**EXERCISE INSTRUCTIONS**. Output exactly the span of lines beginning with the one that holds "确认状态: (69, 788)" and ending with the last line of the data below.

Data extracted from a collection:
- Opening Delimiter -
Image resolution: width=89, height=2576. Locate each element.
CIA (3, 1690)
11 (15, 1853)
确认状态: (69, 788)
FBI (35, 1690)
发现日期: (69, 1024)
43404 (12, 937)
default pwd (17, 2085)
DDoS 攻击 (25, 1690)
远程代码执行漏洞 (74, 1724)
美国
- Closing Delimiter -
**WORKED SOLUTION**.
确认状态: (69, 788)
FBI (35, 1690)
发现日期: (69, 1024)
43404 (12, 937)
default pwd (17, 2085)
DDoS 攻击 (25, 1690)
远程代码执行漏洞 (74, 1724)
美国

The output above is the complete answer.